_TASK TO CARRY OUT_
Nothing in the data may be altered; copy it all exactly.

_RECORDS FOR THIS EXERCISE_
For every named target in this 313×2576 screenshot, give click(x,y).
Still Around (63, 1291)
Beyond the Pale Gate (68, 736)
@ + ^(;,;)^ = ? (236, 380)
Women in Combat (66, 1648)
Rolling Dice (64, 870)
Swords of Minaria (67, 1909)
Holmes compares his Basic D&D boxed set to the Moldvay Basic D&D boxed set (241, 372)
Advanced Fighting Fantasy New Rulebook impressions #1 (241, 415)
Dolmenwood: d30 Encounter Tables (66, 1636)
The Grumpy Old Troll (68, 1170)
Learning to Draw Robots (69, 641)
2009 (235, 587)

_RESPONSE AREA_
For every named target in this 313×2576 screenshot, give click(x,y).
Still Around (63, 1291)
Beyond the Pale Gate (68, 736)
@ + ^(;,;)^ = ? (236, 380)
Women in Combat (66, 1648)
Rolling Dice (64, 870)
Swords of Minaria (67, 1909)
Holmes compares his Basic D&D boxed set to the Moldvay Basic D&D boxed set (241, 372)
Advanced Fighting Fantasy New Rulebook impressions #1 (241, 415)
Dolmenwood: d30 Encounter Tables (66, 1636)
The Grumpy Old Troll (68, 1170)
Learning to Draw Robots (69, 641)
2009 (235, 587)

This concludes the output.